About this task: Report back every line of the entries that contains "heading", exactly as written.

Data listing:
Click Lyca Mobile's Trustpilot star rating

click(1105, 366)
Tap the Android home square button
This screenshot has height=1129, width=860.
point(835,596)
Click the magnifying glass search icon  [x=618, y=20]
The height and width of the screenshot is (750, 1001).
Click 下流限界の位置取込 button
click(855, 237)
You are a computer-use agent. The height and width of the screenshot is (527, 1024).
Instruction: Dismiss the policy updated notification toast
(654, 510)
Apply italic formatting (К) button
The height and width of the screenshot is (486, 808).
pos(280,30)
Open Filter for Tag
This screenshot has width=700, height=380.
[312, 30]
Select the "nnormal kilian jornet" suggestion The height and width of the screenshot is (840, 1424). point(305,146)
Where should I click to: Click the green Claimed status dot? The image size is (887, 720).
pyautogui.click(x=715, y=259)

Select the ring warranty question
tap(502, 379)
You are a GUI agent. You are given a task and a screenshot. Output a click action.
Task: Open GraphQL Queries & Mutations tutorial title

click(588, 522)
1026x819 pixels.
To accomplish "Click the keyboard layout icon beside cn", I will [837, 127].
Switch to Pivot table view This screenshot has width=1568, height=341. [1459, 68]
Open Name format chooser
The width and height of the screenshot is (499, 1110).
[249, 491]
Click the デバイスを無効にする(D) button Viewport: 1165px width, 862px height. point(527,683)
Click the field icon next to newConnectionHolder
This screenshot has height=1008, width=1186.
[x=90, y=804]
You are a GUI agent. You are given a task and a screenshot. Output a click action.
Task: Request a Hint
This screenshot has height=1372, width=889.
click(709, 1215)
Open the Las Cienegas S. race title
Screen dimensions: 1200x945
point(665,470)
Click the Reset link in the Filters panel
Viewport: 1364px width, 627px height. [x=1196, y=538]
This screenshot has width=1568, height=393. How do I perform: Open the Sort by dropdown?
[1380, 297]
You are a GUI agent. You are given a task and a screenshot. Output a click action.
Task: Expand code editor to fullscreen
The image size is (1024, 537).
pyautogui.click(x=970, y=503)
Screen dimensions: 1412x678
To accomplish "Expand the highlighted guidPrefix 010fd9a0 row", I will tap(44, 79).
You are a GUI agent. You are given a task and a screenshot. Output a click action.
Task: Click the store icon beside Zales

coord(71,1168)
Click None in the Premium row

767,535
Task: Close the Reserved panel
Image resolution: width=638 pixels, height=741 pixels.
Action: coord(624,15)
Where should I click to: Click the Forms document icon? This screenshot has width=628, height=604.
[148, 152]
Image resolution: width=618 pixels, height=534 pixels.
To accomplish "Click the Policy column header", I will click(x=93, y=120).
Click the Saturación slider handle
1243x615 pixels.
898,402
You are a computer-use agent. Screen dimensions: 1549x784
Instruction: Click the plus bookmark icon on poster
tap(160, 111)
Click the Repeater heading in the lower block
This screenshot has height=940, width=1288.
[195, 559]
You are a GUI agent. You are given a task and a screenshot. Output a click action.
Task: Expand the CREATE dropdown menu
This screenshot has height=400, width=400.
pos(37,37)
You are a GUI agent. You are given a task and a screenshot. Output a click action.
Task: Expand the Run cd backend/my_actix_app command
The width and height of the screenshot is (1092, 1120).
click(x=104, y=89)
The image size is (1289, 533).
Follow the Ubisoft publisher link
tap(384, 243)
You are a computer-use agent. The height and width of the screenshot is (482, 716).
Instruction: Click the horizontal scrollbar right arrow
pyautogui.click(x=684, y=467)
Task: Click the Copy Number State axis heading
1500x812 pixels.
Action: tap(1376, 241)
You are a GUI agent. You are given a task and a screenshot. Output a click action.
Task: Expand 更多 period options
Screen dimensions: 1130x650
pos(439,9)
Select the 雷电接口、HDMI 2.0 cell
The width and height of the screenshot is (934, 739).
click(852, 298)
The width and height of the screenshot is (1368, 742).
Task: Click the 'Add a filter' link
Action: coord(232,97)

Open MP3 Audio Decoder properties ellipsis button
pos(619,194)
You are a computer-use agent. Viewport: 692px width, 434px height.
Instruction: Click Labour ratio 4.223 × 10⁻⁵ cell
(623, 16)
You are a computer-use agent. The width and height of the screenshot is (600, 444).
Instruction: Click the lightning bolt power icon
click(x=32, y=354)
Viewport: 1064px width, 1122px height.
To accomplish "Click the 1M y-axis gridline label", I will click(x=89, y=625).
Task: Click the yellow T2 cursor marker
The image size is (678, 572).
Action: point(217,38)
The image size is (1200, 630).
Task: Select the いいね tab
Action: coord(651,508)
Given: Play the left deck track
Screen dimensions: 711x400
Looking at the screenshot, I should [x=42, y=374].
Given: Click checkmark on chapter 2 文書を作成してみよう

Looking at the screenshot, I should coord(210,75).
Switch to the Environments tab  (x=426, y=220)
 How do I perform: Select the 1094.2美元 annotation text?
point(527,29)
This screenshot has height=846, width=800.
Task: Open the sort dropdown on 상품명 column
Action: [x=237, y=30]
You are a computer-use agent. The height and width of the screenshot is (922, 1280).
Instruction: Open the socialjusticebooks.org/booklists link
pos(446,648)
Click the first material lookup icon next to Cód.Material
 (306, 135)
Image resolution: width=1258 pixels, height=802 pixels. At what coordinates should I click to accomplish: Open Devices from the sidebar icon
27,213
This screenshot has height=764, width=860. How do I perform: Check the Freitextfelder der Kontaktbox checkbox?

Answer section:
Click the Repeater heading in the lower block
Task: Click the Copy Number State axis heading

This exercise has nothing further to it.